The court categorically pointed out the flawed reasoning of Radhakrishnan with respect to the capability of arbitration to deal and decide on complex issues involving public interest. Arbitrators are generally selected from a pool of well qualified and knowledgeable experts on the subject-matter of the dispute and give an award keeping in mind the relevant judicial precedents, legislation, customary practices, facts, evidences etc. Thus, considering the specialisation of the arbitral tribunal in general, the subject matter before them can easily be decided through arbitration.

The Court propounded the following fourfold test for determining non-arbitrability of the subject matter of a dispute:

(1) when cause of action and subject matter of the dispute relates to actions in rem, that do not pertain to subordinate rights in personam that arise from rights in rem.

(2) when cause of action and subject matter of the dispute affects third party rights and/or affects people at large.

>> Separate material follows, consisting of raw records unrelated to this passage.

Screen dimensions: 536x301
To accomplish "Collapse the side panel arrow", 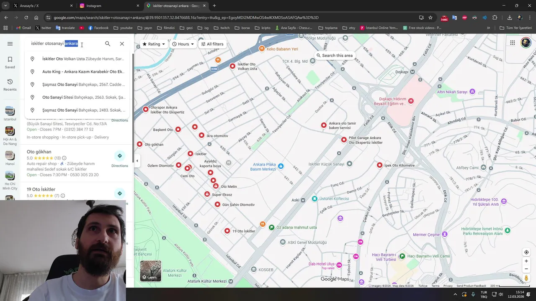I will 137,161.
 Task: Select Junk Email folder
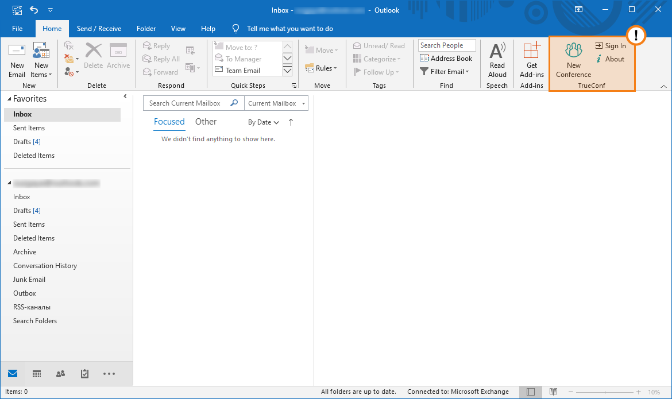tap(29, 280)
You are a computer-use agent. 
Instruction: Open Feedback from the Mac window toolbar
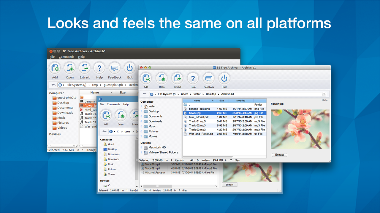[x=209, y=78]
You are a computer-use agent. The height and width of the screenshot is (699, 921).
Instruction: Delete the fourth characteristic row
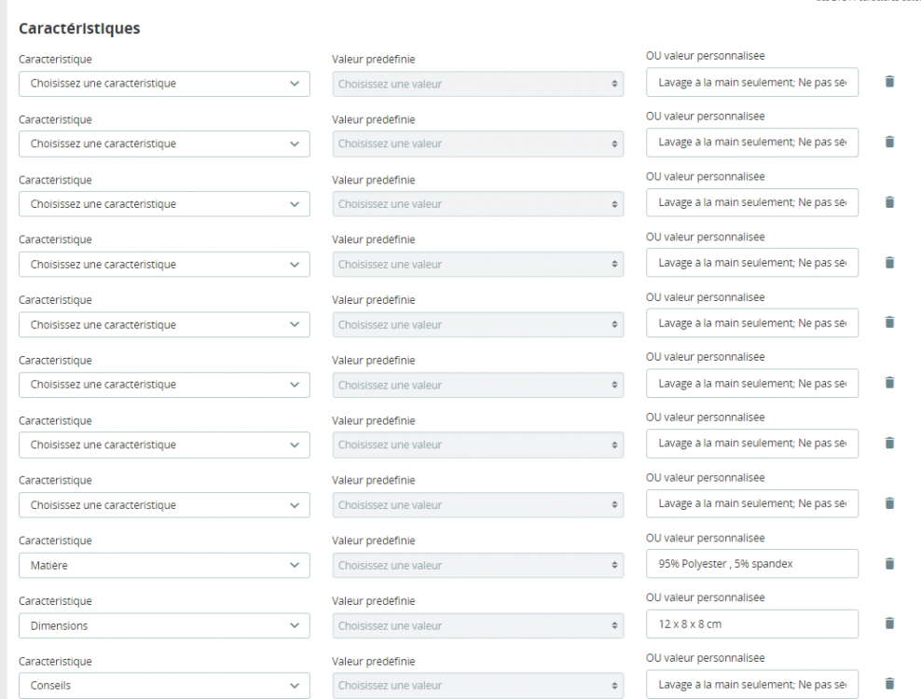tap(889, 262)
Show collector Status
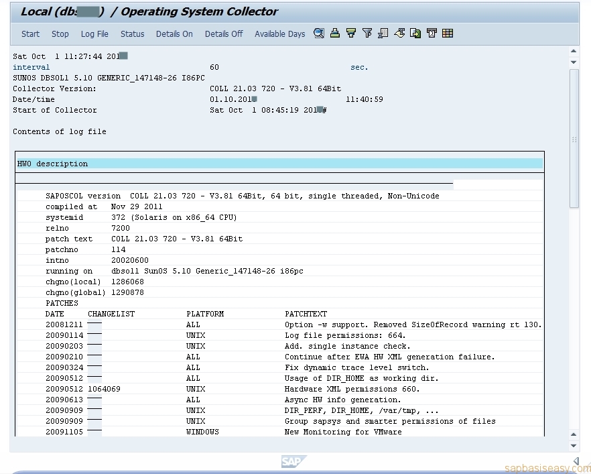Screen dimensions: 591x474 pos(132,34)
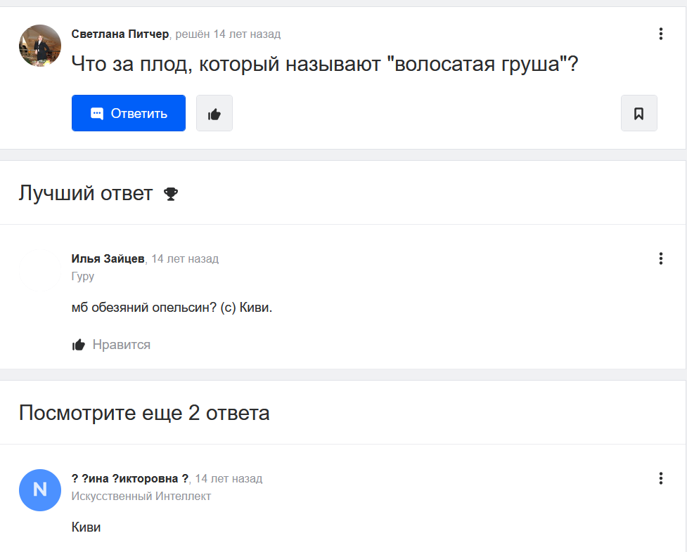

(3) when cause of action and subject matter of the dispute relates to inalienable sovereign and public interest functions of the State. and

(4) when the subject-matter of the dispute is expressly or by necessary implication non-arbitrable as per mandatory statute(s).

Analysis of the Judgments

While numerous judgments have come up to decide the arbitrability of disputes involving fraud, not always the court has been able to provide a clear point of view. In Radhakrishnan, the Court had erroneously extended the ‘serious allegations standard laid down in Booze Allen to disputes inter partes as well. Even-though in that case, the dispute was solely of a civil nature, it was declared non-arbitrable. Then after, through cases such as Ayyasamy & Rashid Raza, the court tried and succeeded to some extent in clearing the clouds around the arbitrability of fraud, however, these judgments gave rise to confusion in interpretation of ‘serious/complex allegations of fraud’. Moreover, they made the same mistake as in Radhakrishnan of, requiring a strict and meticulous enquiry into the allegations of fraud to be conducted. As a result, these precedents went against the core principle of minimizing judicial intervention, because courts would have to determine whether the allegation pertains to ‘serious’ fraud.

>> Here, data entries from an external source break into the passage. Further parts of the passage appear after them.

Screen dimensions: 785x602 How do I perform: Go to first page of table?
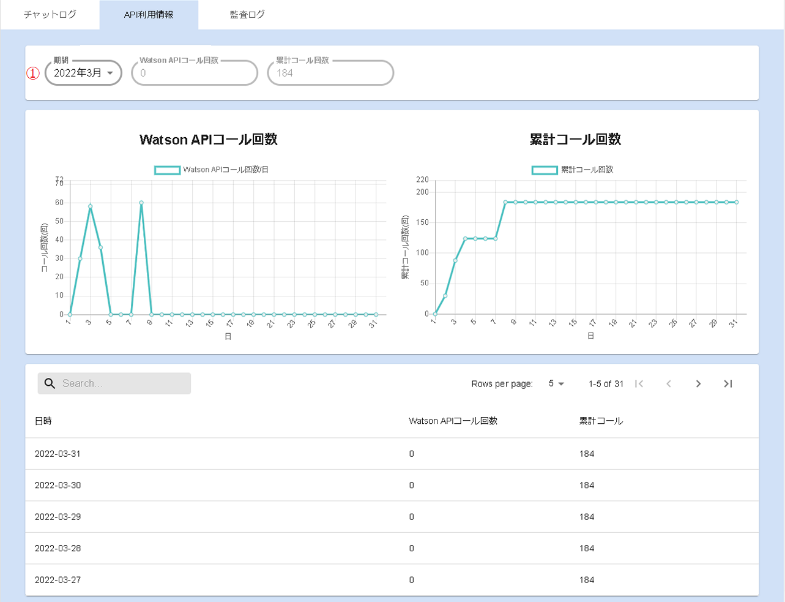639,384

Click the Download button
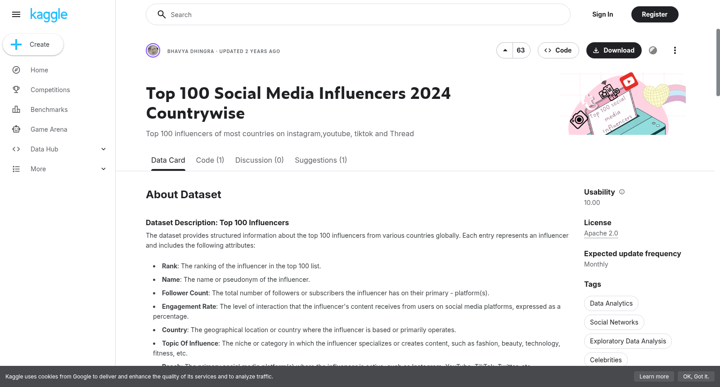coord(614,50)
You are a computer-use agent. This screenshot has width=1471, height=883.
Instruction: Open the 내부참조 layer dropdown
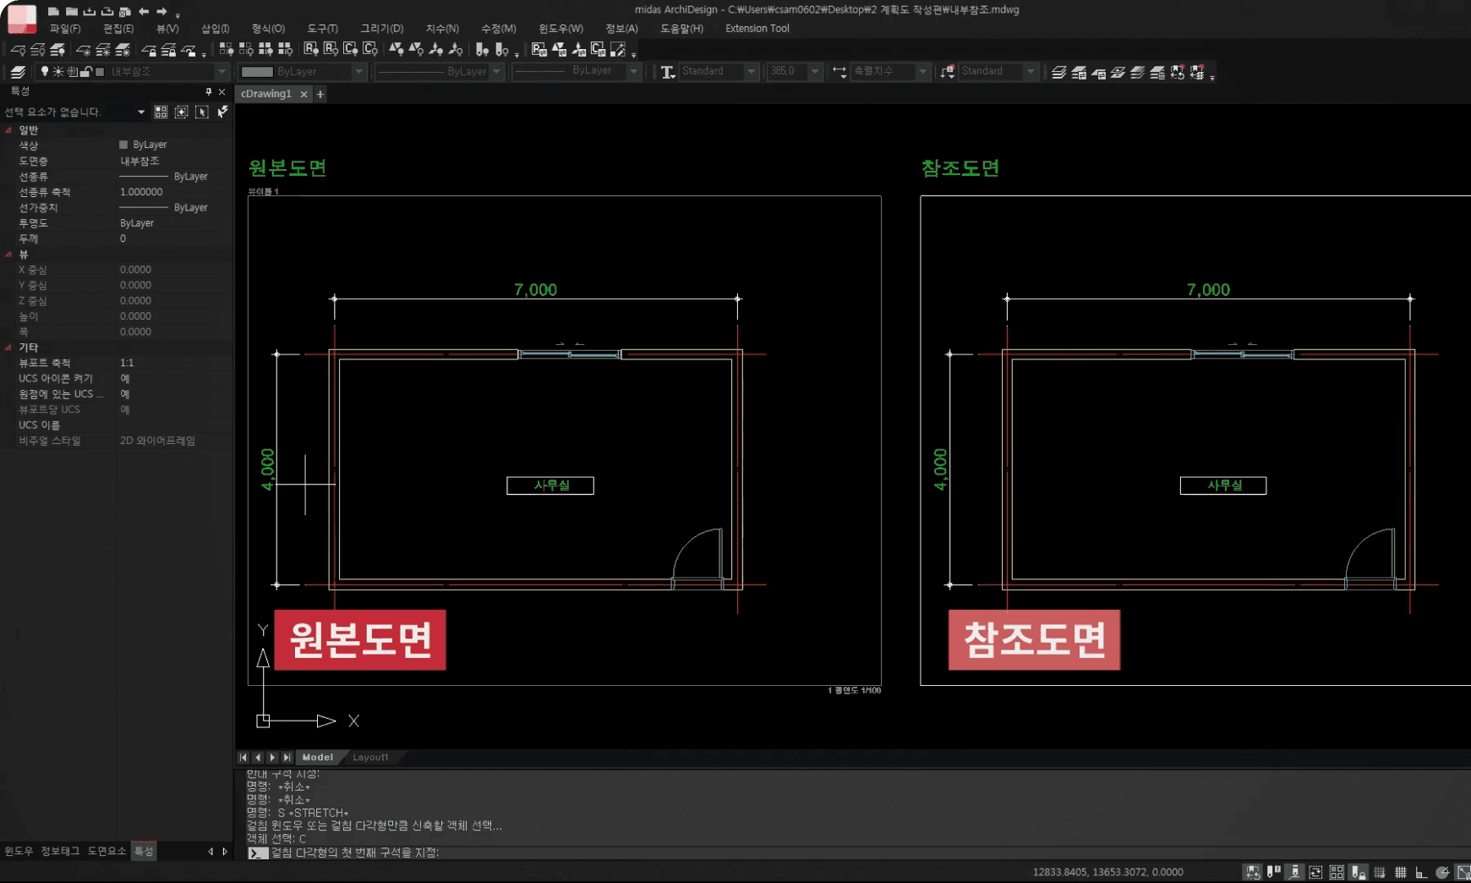[x=221, y=72]
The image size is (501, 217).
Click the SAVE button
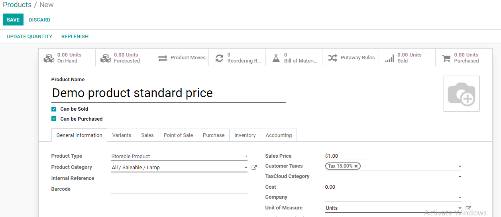(13, 20)
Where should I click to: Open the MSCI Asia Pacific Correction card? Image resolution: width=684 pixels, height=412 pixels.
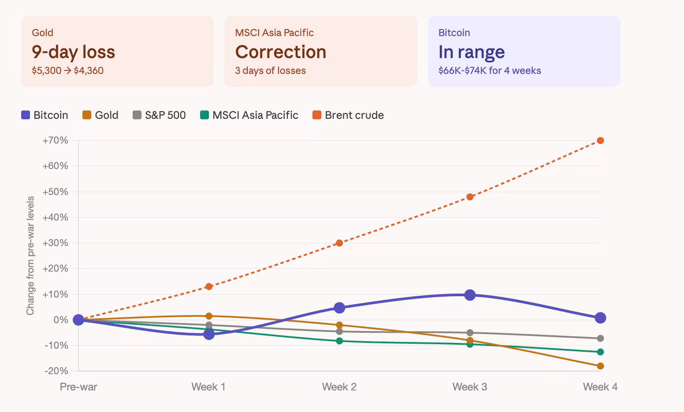click(x=320, y=52)
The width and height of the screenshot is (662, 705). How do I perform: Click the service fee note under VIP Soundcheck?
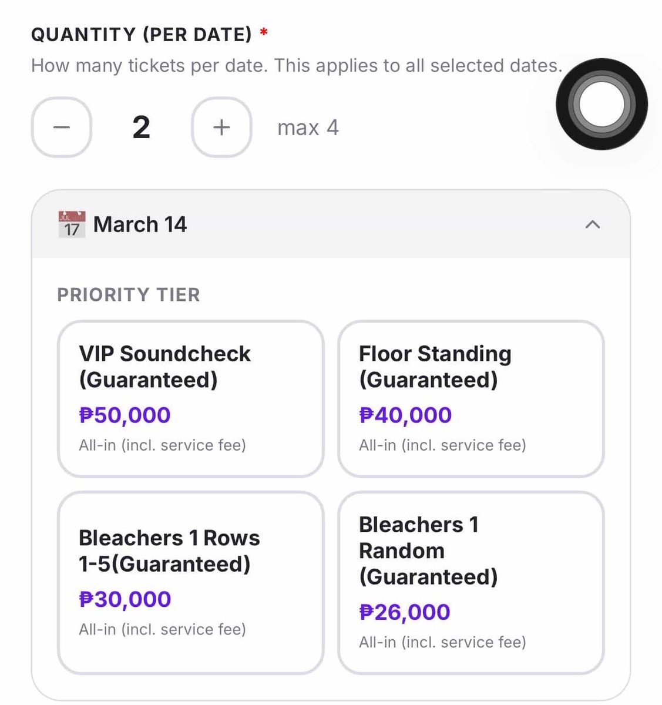162,445
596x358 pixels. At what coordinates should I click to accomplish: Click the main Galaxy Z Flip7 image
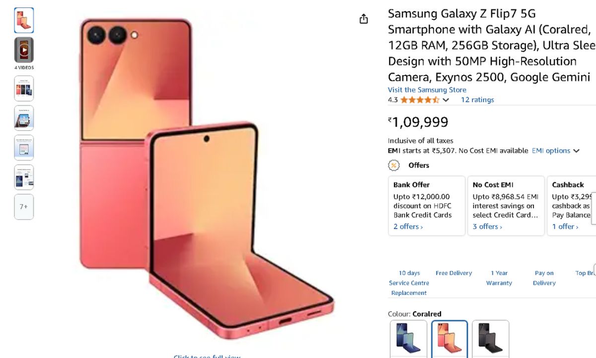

Through the Vidya Drolia, the Court has affirmed to abide by the ‘public flavour’ test propounded in Avitelwhich looks into whether the alleged fraud is a matter between parties under civil law and that it has no public ramifications. Thus, the current settled law for arbitrability of fraud in India, can be explicated as those disputes which involve criminal elements, and which would not simply affect inter partes, instead relate to ‘public wrongs’, and have an effect in public domain are non-arbitrable.

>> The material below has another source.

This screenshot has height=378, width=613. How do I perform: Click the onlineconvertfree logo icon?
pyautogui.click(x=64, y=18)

Impact of Ordinance on Position of Fraud

Recently, through the Arbitration and Conciliation (Amendment) Ordinance, 2020 (“Ordinance”),  made amendments to section 36 & 43J of the Arbitration and Conciliation Act, 1996. Under Section 36 which deals with enforcement of awards, a proviso has been added which enables parties to seek unconditional stay on the award if prima facie case of fraud or corruption is proved.

Due to the insertion of proviso in section 36 now courts must provide an unconditional stay on enforcement of the award of domestic arbitration, given a prima facie case of fraud or corruption is made out. The earlier amendment of  2015 was in contradiction of the legislative intent manifested in this ordinance which restricted  unconditional stay (on awards) of any manner. Thus, the legislative position has been somewhat unsettled with respect to the unconditional stay on awards.


After so much legal deliberation upon this matter, and pro-arbitration judgments widening the scope of arbitrability in terms of fraud, the legislature has impliedly made fraud non-arbitrable. This is because, if allegations of fraud are made by any party, and they are arbitrated upon, after the passing of award the same gets challenged on grounds of fraud and corruption which again has to be determined by the Courts, during which an unconditional stay on award will be ordered by the courts, making the entire arbitration proceedings futile. As with the ruling of Vidya Drolia making disputes of fraud arbitrable, it seems that the tussle between courts and legislature would long continue till both reach to a common ground.